The laugh that escapes me is low and bitter. “Every kind. What mistakes I made. What might have been.”
“And what’s that?”
“Do you really have to ask?”
I roll to face him too, searching his eyes in the dark, looking for an answer to that.
It doesn’t come in the form of words. Instead, he moves his leg to press against mine.
I push up on my elbow and lean in, until we’re only a breath apart. I can feel the ghost of his lips whispering to mine, the memory like a tattoo on my soul. But I don’t want to kiss the way we used to.
His fingers curl into the front of my jacket, and he pulls me in, closing the space between us.
I suck in a breath, tensing for a second when our mouths meet, before every part of me melts into him.
His lips are just as soft as I remember, but they’re sure now instead of fearful.
I let my weight sink into him, my fingers wrapping gently around his throat as I angle my head to get closer.

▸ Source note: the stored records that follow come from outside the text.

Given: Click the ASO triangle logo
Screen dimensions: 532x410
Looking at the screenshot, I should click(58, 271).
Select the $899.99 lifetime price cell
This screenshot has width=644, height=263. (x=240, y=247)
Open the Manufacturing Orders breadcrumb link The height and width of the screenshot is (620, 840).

I flick out my tongue, touching that maddening, plump lower lip, tasting it.
His breath comes out half moan, and a shudder of pure heat races over me.

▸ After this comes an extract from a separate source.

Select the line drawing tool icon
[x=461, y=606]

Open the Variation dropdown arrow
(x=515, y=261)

I slide my thigh between his, rocking my hips forward against him, and he makes that sound again, one of wordless, helpless pleasure.
It awakens some dark, feral part of me, hearing this huge, cocky man whimper for me.

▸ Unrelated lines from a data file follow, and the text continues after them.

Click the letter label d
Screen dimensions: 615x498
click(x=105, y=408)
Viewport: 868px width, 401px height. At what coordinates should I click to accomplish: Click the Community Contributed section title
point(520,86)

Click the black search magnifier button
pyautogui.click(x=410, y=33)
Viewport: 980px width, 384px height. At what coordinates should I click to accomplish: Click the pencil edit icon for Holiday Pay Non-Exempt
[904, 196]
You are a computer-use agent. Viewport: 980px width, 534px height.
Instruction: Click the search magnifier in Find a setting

He hooks his leg around mine, pulling me closer, and pushes a hand up under my jacket.
With a growl, I bite down on his lower lip, and he arches against me, grinding his hardness against mine.
Just as his cold hand works its way under my shirt, landing on my bare skin, the buzz and hum of the city resumes, and a faint glow rises from below.
“Fuck,” Duke groans, pushing me back.
He sits up and props his arms on his knees, his breathing ragged.
I fight off the disappointment for a minute while I get my raging hard-on under control. We’re alone up here. No one can see us. We could have kept going.
But he didn’t want to.
“You okay?” I ask after a minute.
He stands and grabs the edge of the blanket, pulling it up so fast he almost dumps me on my ass before I can scramble to my feet.
“Yeah,” he says, his concentration solely on folding. “Yeah, all good. We should get going.”
“Yeah, sure,” I say, unable to keep the disappointment from my voice. “Of course. Lights are back on. No reason to say.”